By Leroy Douresseaux
November 7, 2007 - 13:41
THE ART OF NAUSICAÄ OF THE VALLEY OF THE WIND: WATERCOLOR IMPRESSIONS
The name of animated filmmaker Hayao Miyazaki was not well known to many film fans until the 1999 English-language release of his film, Princess Mononoke. Miyazaki later won an Oscar for Spirited Away (2002) and earned an Oscar nomination for Howl’s Moving Castle (2005). However, this prominent Japanese director of feature-length animated films was making animation long before 1999. One of those films, Nausicaä of the Valley of the Wind (1984), has long had a strong cult following in the U.S., and began life as a manga that Miyazaki created himself.

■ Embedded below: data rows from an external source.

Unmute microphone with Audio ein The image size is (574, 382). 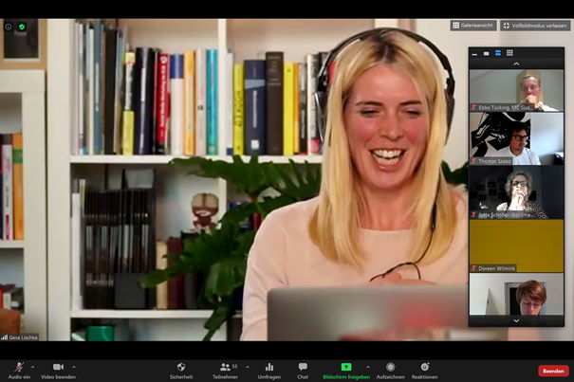(18, 368)
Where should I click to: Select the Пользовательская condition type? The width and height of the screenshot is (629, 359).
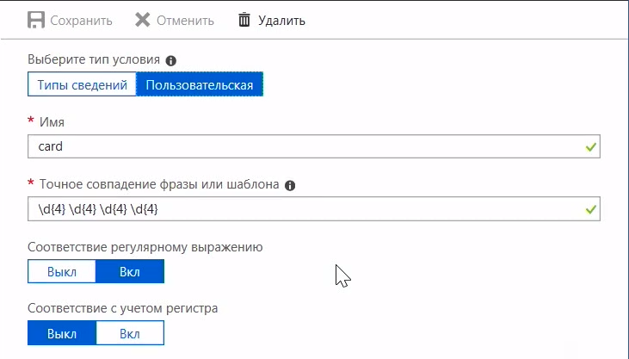200,84
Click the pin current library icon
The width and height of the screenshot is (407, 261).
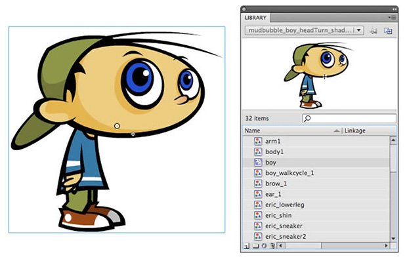(x=374, y=31)
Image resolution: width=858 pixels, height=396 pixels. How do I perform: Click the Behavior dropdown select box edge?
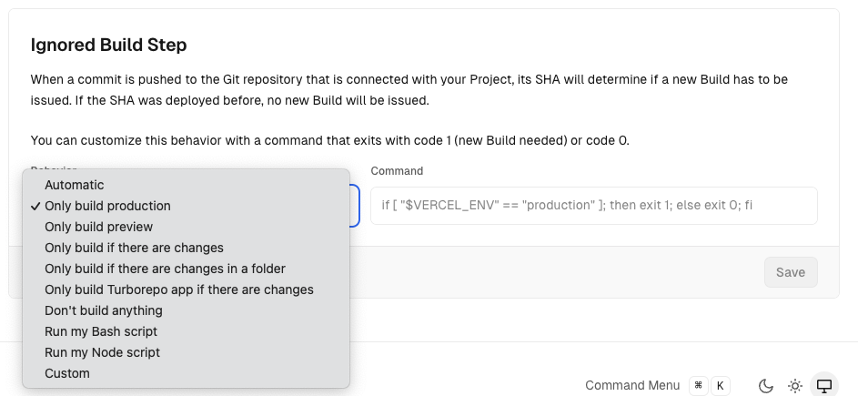[x=355, y=206]
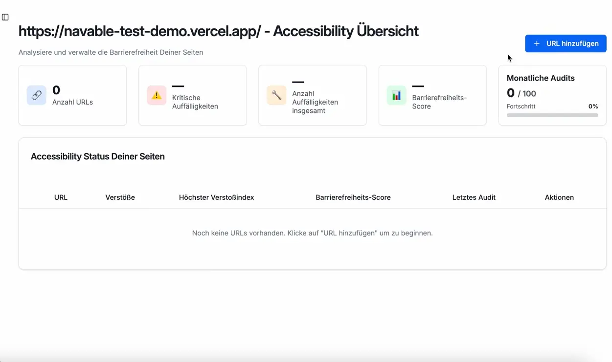612x362 pixels.
Task: Click the Barrierefreiheits-Score column header
Action: [x=353, y=197]
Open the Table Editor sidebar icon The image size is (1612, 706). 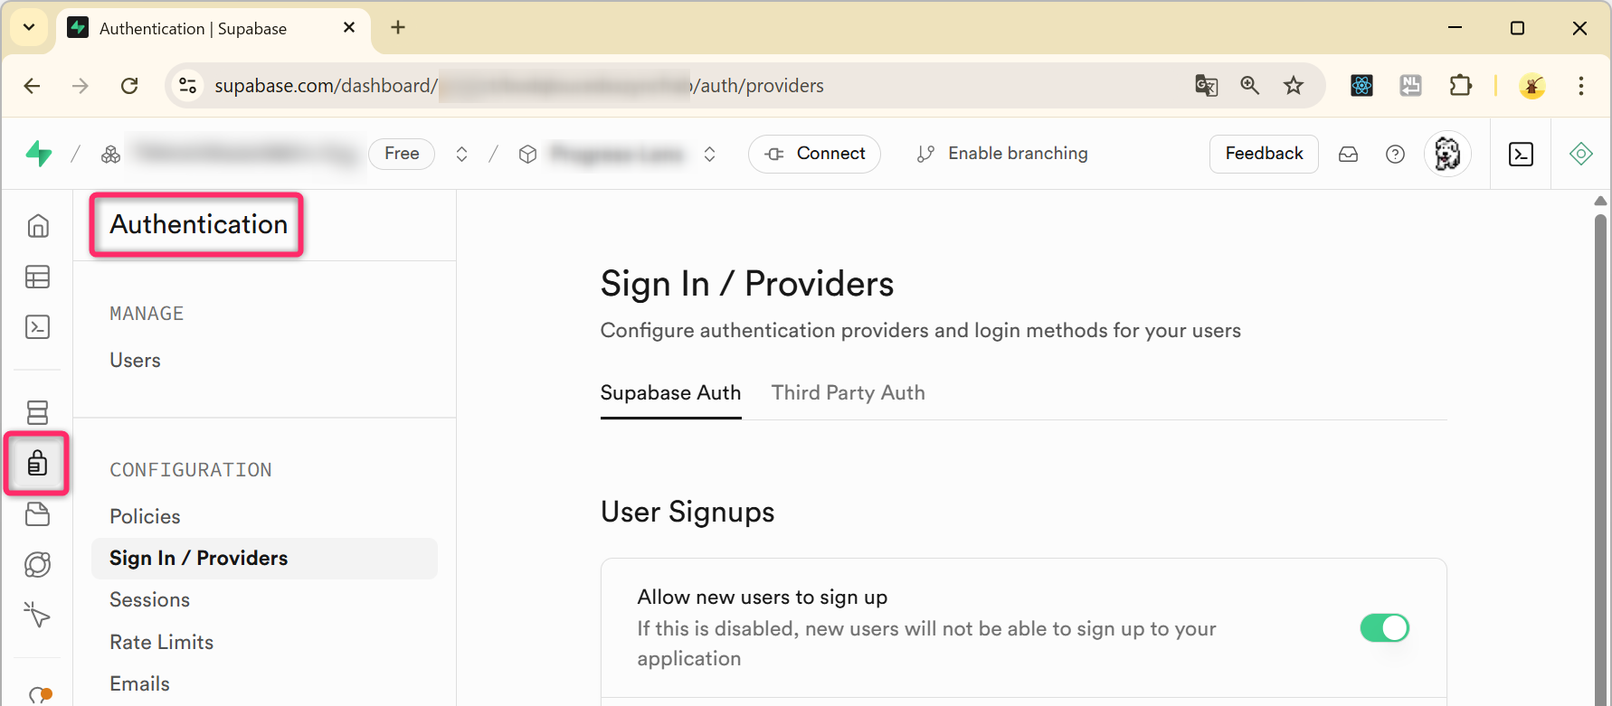[x=37, y=278]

The Art of Nausicaä of the Valley of the Wind: Watercolor Impressions is a book that collects watercolor illustrations (and some black and white drawings) used as concept sketches for both the manga and film versions of Nausicaä of the Valley of the Wind. Originally published in Japan, this art book also presents promotional art and drawings used for Nausicaä manga reprint and book collections and memorabilia. This hardcover book also contains a sizable collection of image boards Miyazaki drew for the film. For even more, there is another section containing “motif” art. These are drawings Miyazaki did of costumes, humans, creatures, robots, etc to inspire himself as he prepared to write and draw the Nausicaä of the Valley of the Wind manga.
THE LOWDOWN: It goes without saying that The Art of Nausicaä of the Valley of the Wind: Watercolor Impressions is full of pretty pictures. Hey, it’s watercolor drawings! What really impresses here is that the drawings present Miyazaki’s imagination as bountiful, prodigious, and maybe even protean. The variety of design and concept in everything: people, fantastic creatures, costumes, machines, and environments is… amazing. It’s almost like witchcraft. Miyazaki even writes commentary for most of the images, which provides both humor and insight. He actually has some misgivings and complaints about these incredible drawings.
POSSIBLE AUDIENCE: For fans of Nausicaä, this book is essential. Those who remember the lovely “Art of” books Hyperion published in conjunction with the release of many Walt Disney animated feature films in the 1990’s will want to make shelf space for this.